On 8 Apr 2002, Bruno Coudoin wrote:

[...]
> > In this context, do you have any plans to move to CORBA or Bonobo
> > components in the future?
> 
> I though to use this kind of technology one year ago but it was not
> mature enough at that time. The drawback with these technology is that
> it is complex to set up and develop with.

That depends: if some core functionality for including components is
developed by the key people, new contributions should have less
problems adding their stuff. But CORBA _is_ a significant threshold to
take...

> If we want more people involved on a project, we need to keep then entry
> barrier low. Today, C knowledge and the gnome canvas is all you need to
> know to create a new board in gcompris.

Well, one ends up now with a lot of C code that is always that little
bit different, and quite significantly tied to the gnome environement,
such that it is difficult to maintain in the long run, or to embed in
itself in another package.

> Now, I am not sure corba or bonobo would bring much to this project. Do
> you have somthing in mind?

No particular things, no. I was just wondering about whether there was
a long-term strategy in this respect. For our own work on robot
control software, we did decide to go the CORBA way. So I know now
that that decision involves some effort indeed :-)

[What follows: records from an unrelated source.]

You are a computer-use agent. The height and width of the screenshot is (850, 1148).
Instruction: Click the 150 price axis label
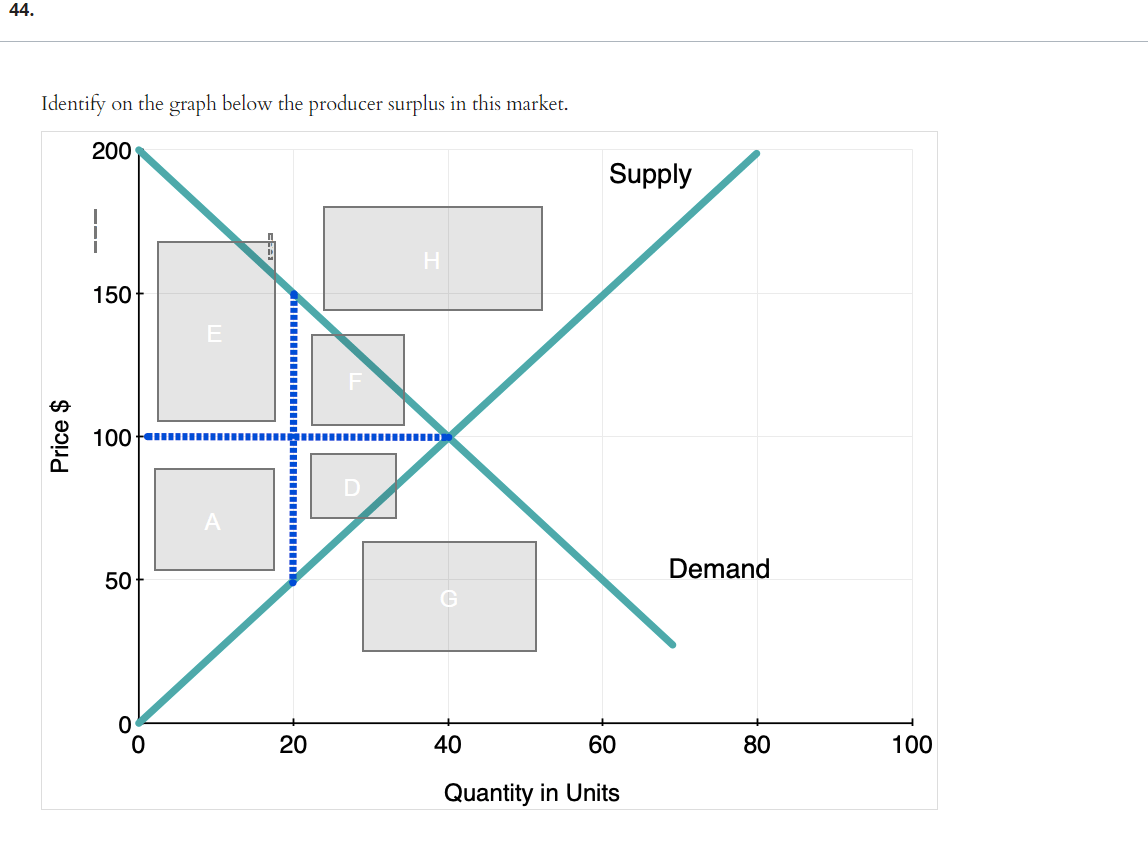pyautogui.click(x=112, y=295)
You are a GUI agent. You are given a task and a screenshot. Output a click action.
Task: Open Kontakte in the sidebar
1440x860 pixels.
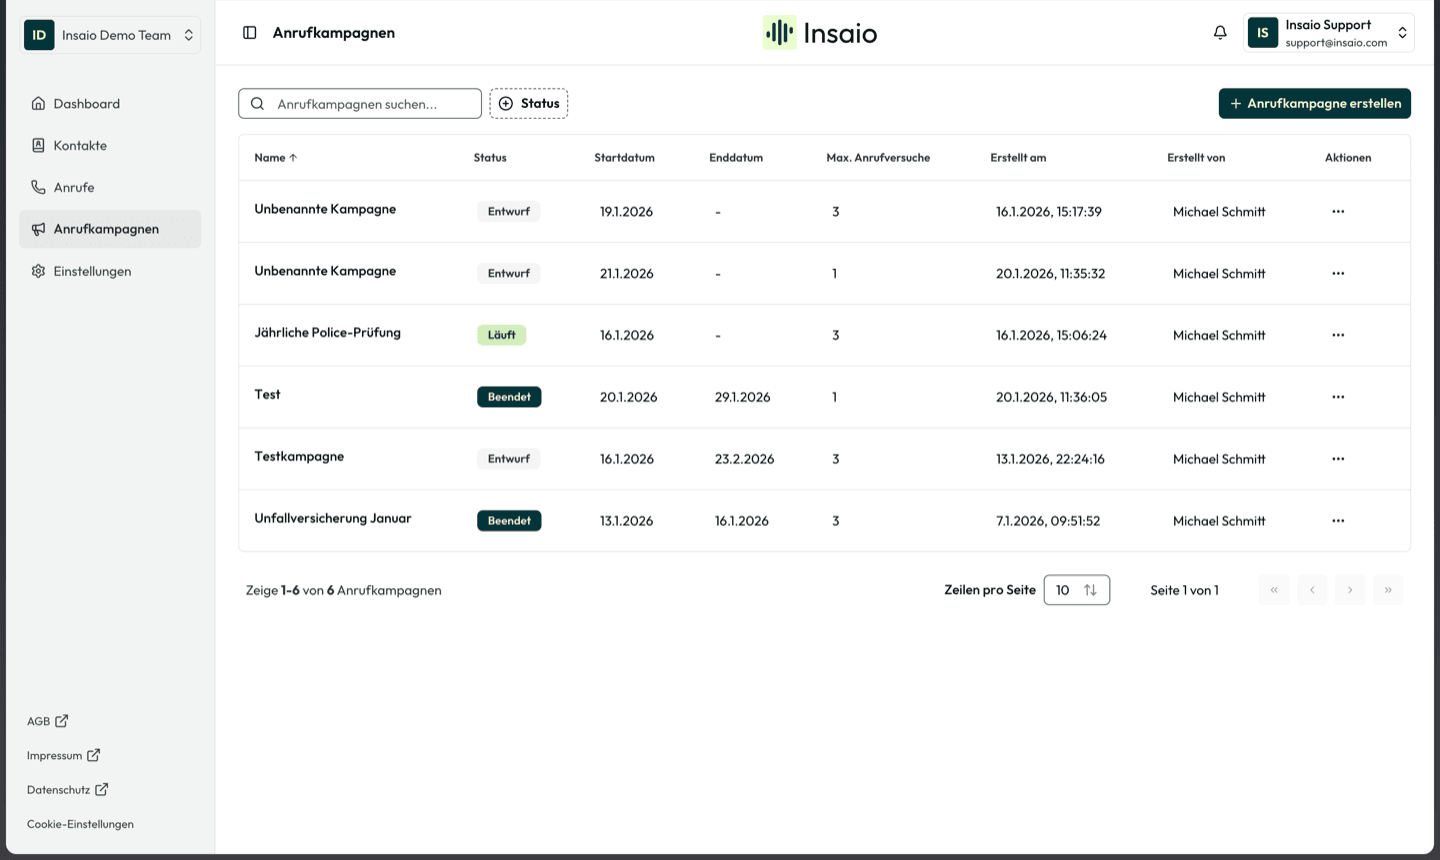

But even without CORBA, it would be useful to describe the interface
between GCompris and plugins _exactly_ and _exhaustively_, in both
directions. Your documentation about new boards has already most of
these things, of course. But CORBA would add programming language
independence. This has disadvantages too, of course: it's tough to
distribute a package in which some parts are in C, others in C++, and
still others in Java...

[...]
> This WE, I found ggz (http://ggz.sourceforge.net/)
> I wonder if we could benefit from a such infrastrure for the grading
> system but also user monitoring and help (chat is already in ggz). Also,
> why not creating boards that can be played in group. It could create
> group emulation to complete the multiplication table the fastest for
> exemple, or dedicated board that are multiplayer oriented.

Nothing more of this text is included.